◆ WHAT IS BEING ASKED ◆
Copy out the lines word for word, from the one containing "Given: Select the pickaxe hotbar slot" through the one containing "click(x=761, y=563)", and nothing else.

◆ STORED RECORDS ◆

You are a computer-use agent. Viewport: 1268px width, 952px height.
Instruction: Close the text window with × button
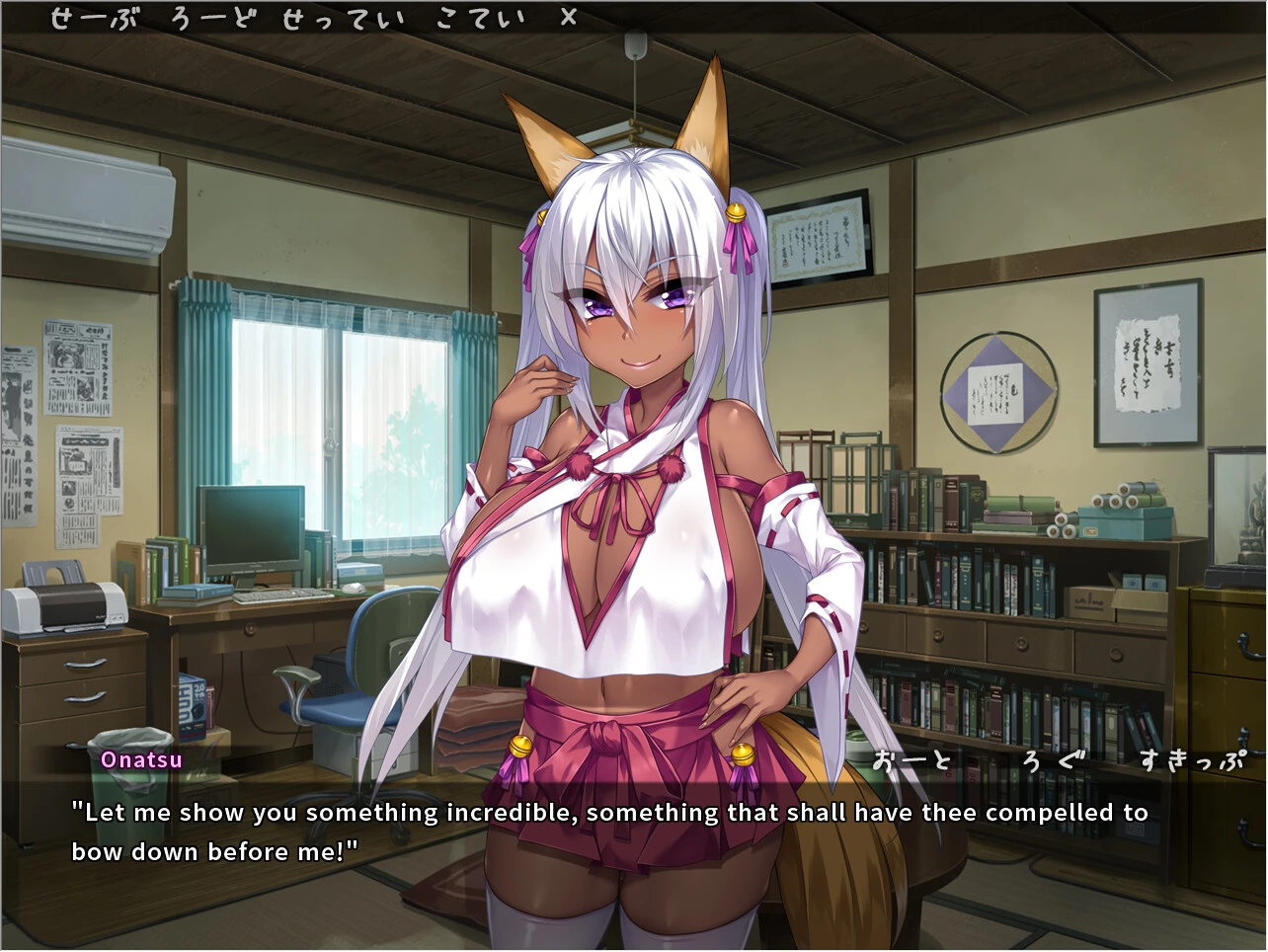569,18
--
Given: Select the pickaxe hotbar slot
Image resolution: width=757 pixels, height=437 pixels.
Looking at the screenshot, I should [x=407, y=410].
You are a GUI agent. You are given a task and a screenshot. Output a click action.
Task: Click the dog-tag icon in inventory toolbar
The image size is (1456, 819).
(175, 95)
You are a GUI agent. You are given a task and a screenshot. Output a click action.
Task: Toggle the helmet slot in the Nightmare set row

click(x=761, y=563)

◆ OUTPUT FOR THIS TASK ◆
Given: Select the pickaxe hotbar slot
Image resolution: width=757 pixels, height=437 pixels.
Looking at the screenshot, I should [x=407, y=410].
You are a GUI agent. You are given a task and a screenshot. Output a click action.
Task: Click the dog-tag icon in inventory toolbar
The image size is (1456, 819).
(175, 95)
You are a GUI agent. You are given a task and a screenshot. Output a click action.
Task: Toggle the helmet slot in the Nightmare set row

click(x=761, y=563)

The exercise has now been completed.